Lukisan Tanpa Suara

Ilustrasi oleh freepik

Pagi itu, halaman sekolah dipenuhi suara riang anak-anak yang berlarian dan bermain kejar-kejaran. Suara tawa mereka berpadu dengan ayunan yang berderit pelan serta kicau burung yang hinggap di ranting pohon. Udara pagi terasa segar, seolah membawa semangat baru untuk memulai hari. Di sudut halaman, berdiri sebuah pohon besar yang rindang, daunnya meneduhkan sebagian lapangan yang dipenuhi anak-anak. Di bawah pohon itulah seorang anak laki-laki duduk diam dengan buku gambar di pangkuannya. Dino namanya. Ia memandangi langit biru pucat yang berlapis awan tipis, lalu perlahan menunduk dan mulai menggoreskan pensil di atas kertas dengan hati-hati. Setiap goresan yang ia buat tampak tenang dan penuh makna, seolah ia tengah berbicara lewat warna.
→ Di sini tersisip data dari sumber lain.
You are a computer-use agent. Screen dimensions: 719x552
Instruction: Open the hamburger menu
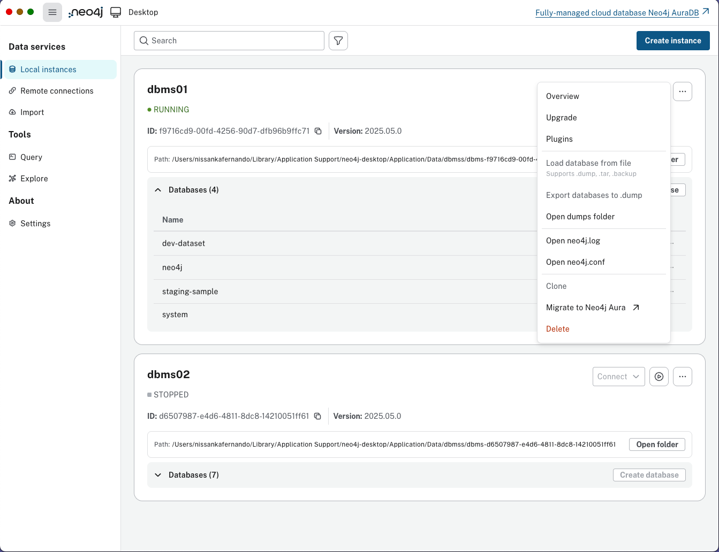52,12
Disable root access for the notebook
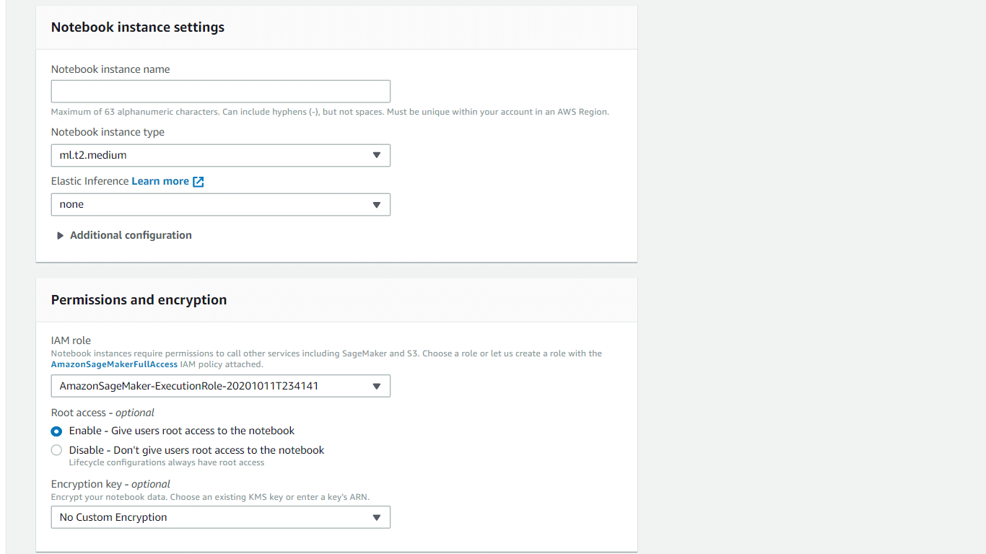This screenshot has height=554, width=986. (x=56, y=449)
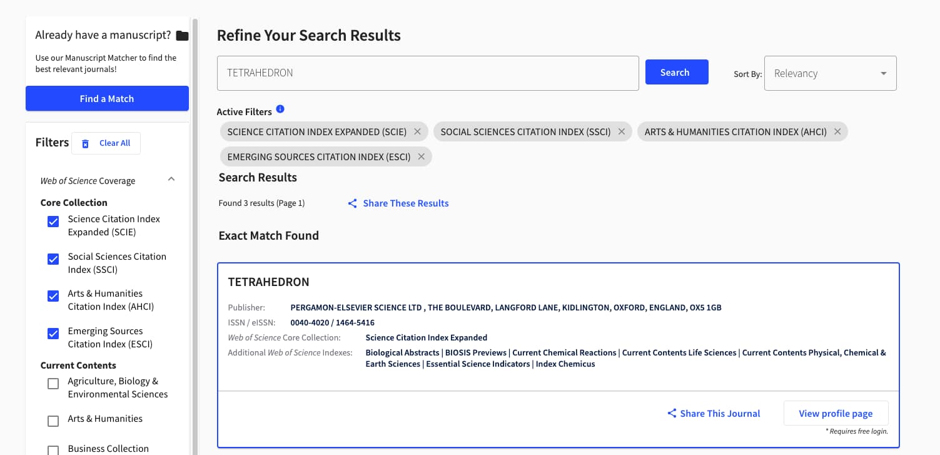Open View profile page for TETRAHEDRON
Viewport: 940px width, 455px height.
click(836, 413)
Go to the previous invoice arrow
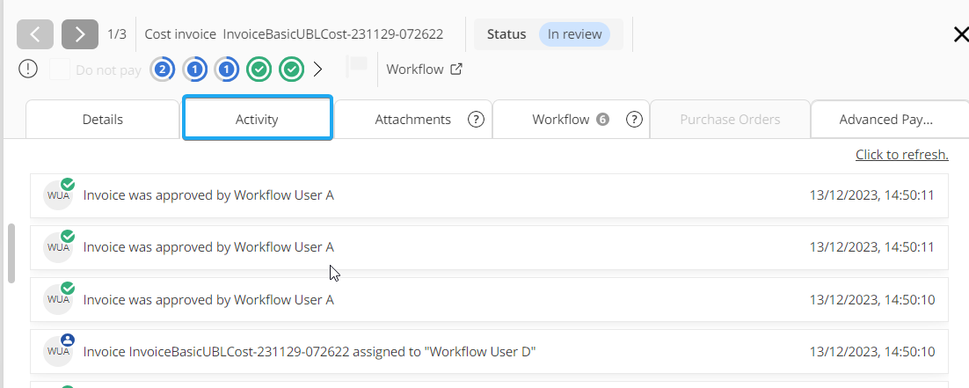 (x=35, y=34)
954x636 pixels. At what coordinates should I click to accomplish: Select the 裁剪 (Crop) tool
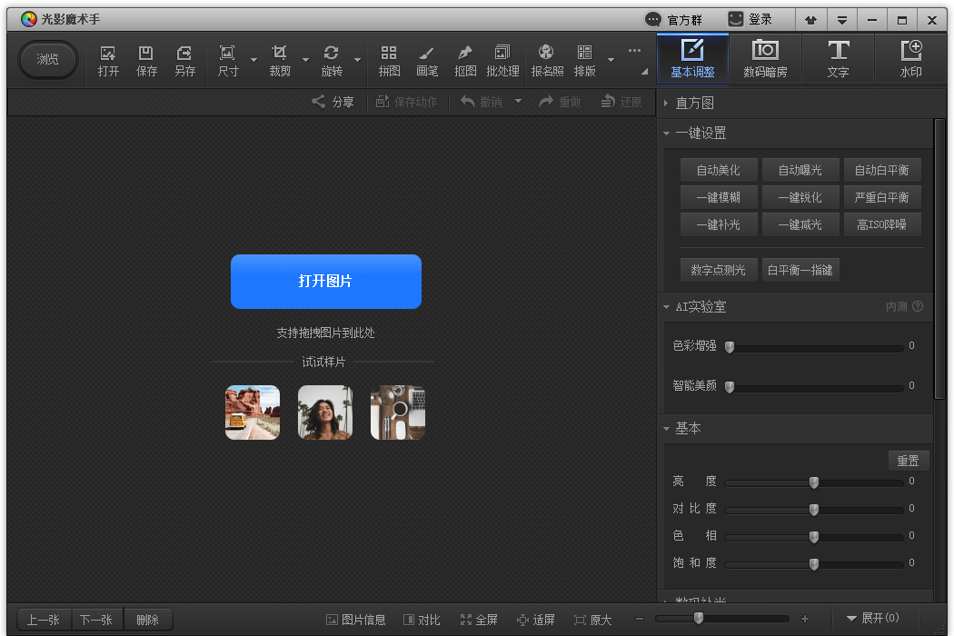[280, 61]
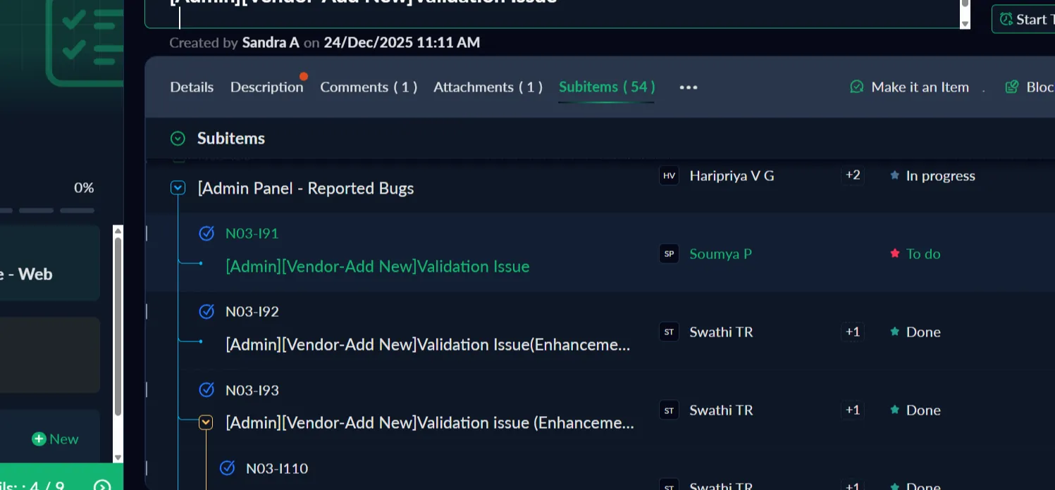Click the Make it an Item icon

tap(857, 87)
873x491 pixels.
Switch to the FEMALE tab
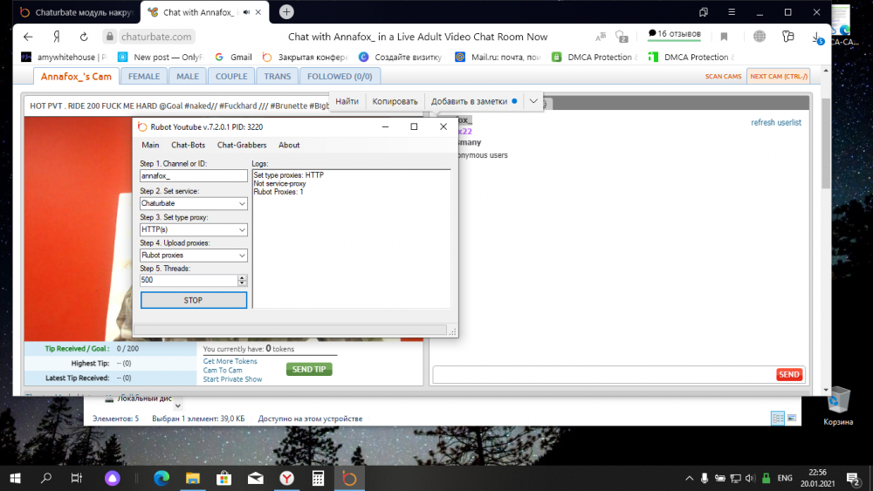coord(144,77)
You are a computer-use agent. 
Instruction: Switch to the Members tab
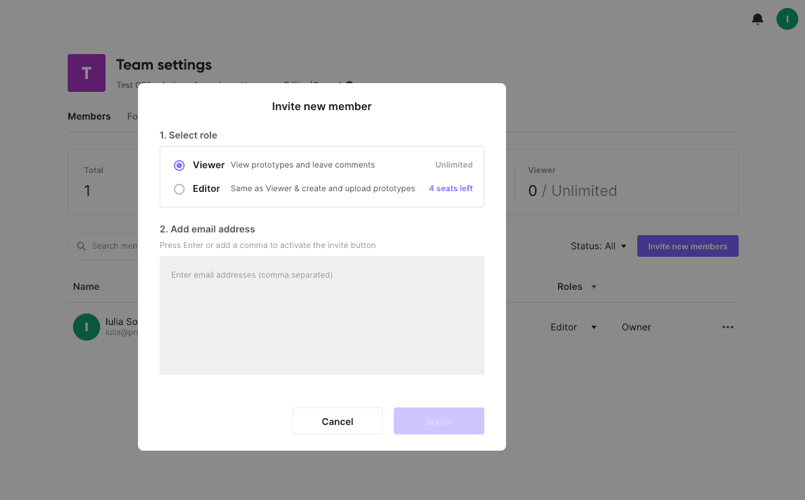pyautogui.click(x=89, y=116)
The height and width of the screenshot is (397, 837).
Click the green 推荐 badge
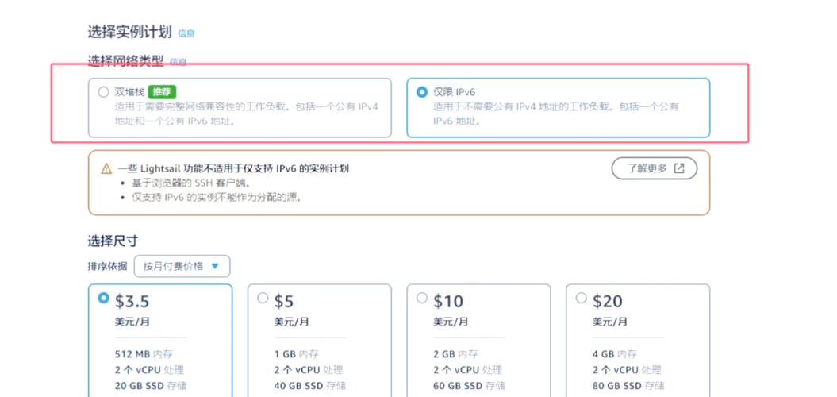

Dino dikenal pendiam di antara teman-temannya. Ketika anak lain riuh bermain bola atau berlarian, Dino lebih suka duduk dan menggambar. Bukan karena ia tidak mau bermain, melainkan karena dunia di dalam gambar memberinya kedamaian yang tidak ia temukan di tempat lain. Ia bisa bercerita tanpa harus bicara. Penanya menjadi teman yang setia mendengarkan tanpa menghakimi.

Beberapa teman mendekat, memanggilnya, mengajaknya bermain kejar-kejaran,
“Dino, ayo main!”

Dino menoleh sebentar, tersenyum kecil, lalu menatap mereka dengan tatapan lembut. Dino tidak berkata apa-apa, hanya mengangkat buku gambarnya dan menunjukkan hasil karyanya: gambar dua anak bermain ayunan di bawah matahari yang cerah. Teman-temannya sempat bingung, lalu mengejeknya, tertawa kecil, dan berlari lagi melanjutkan permainan mereka. Dino kembali menunduk, menambahkan detail kecil pada gambar itu, yaitu sepasang burung di langit dan bayangan lembut di bawah ayunan. Dunia dalam kertas itu terasa hidup baginya.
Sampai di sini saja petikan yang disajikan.